A roundup of legislative and Capitol news items of interest for Monday, April 9, 2018:
MOVE THE RESOLUTION: Former Republican U.S. Sen. Tom Coburn of Oklahoma urged supporters of a constitutional convention to put pressure on members of the Iowa Senate to pass House Joint Resolution 12 calling for an Article V convention.
The Convention of the States rally that drew about 75 people to the Capitol rotunda Monday featured “Move It” boxes that were part of the “move the resolution” theme.
Backers of a constitutional convention want to propose amendments to the U.S. Constitution to impose fiscal restraints, limit the power and jurisdiction of the federal government and request Congress to similarly propose such amendments.
A similar resolution, HJR 11, was approved 58-38 by the House last year, but the Senate has not taken action. The holdup, according to Mark Meckler of Citizens for Self-Governance, is three Republican senators who say they will vote for the resolution if it comes to the floor, but don’t want it to come to the floor.

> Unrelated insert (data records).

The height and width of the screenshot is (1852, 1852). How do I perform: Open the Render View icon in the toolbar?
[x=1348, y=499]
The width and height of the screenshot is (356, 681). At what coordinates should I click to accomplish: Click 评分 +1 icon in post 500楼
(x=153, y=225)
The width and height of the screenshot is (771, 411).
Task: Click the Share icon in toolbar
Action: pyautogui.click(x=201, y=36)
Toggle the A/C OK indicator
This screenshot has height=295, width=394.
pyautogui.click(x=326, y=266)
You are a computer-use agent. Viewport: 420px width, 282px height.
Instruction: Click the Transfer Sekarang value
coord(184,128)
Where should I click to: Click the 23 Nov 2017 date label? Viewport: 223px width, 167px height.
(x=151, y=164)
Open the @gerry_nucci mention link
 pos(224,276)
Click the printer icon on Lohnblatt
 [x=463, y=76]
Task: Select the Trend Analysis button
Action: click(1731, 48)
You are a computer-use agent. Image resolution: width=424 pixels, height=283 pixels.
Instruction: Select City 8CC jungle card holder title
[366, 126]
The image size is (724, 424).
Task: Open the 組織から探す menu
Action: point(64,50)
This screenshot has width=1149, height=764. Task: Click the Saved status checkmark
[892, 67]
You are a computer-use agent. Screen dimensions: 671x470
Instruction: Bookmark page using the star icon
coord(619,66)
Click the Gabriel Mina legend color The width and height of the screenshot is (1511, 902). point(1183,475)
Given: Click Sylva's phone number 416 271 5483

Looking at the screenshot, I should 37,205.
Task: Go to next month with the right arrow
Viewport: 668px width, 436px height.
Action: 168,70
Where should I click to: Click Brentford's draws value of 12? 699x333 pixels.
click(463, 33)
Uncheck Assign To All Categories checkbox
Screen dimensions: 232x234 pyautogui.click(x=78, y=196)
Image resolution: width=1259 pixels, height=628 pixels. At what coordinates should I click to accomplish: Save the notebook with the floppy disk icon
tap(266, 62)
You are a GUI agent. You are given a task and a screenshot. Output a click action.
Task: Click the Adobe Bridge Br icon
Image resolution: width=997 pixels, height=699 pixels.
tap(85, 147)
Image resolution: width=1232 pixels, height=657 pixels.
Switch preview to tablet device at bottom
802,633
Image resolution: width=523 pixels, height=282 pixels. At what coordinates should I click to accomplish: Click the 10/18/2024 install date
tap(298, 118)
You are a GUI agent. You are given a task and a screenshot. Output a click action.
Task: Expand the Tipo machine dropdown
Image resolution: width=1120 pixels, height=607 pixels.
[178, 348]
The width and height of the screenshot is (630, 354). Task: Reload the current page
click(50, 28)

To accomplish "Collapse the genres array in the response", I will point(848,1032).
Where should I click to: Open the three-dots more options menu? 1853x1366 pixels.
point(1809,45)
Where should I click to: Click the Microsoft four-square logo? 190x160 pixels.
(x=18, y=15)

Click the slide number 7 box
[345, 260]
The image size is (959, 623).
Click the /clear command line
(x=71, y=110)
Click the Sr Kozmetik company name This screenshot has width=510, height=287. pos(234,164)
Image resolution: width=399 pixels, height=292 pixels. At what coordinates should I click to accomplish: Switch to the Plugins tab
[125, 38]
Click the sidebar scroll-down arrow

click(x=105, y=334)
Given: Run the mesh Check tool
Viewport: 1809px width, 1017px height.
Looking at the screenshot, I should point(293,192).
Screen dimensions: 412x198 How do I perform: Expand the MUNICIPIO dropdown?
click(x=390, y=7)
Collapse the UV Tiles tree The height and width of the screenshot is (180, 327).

Coburn called that the “worst kind of politics — politicians who don’t want to take a vote.”
IOWA IDOL: Iowa House Speaker Linda Upmeyer, R-Clear Lake, is encouraging Iowans to set aside partisan differences and support Clarksville native Maddie Poppe, who is one of the final 24 competitors on ABC’s “American Idol.”
“I thought it could be something we could all do together and be really excited about,” Upmeyer told her colleagues in a point of personal privilege Monday. She encouraged legislators and House staff to download the “American Idol” app at http://abc.go.com/shows/american-idol/ so they can vote for Poppe to “help a young lady from Iowa be successful.”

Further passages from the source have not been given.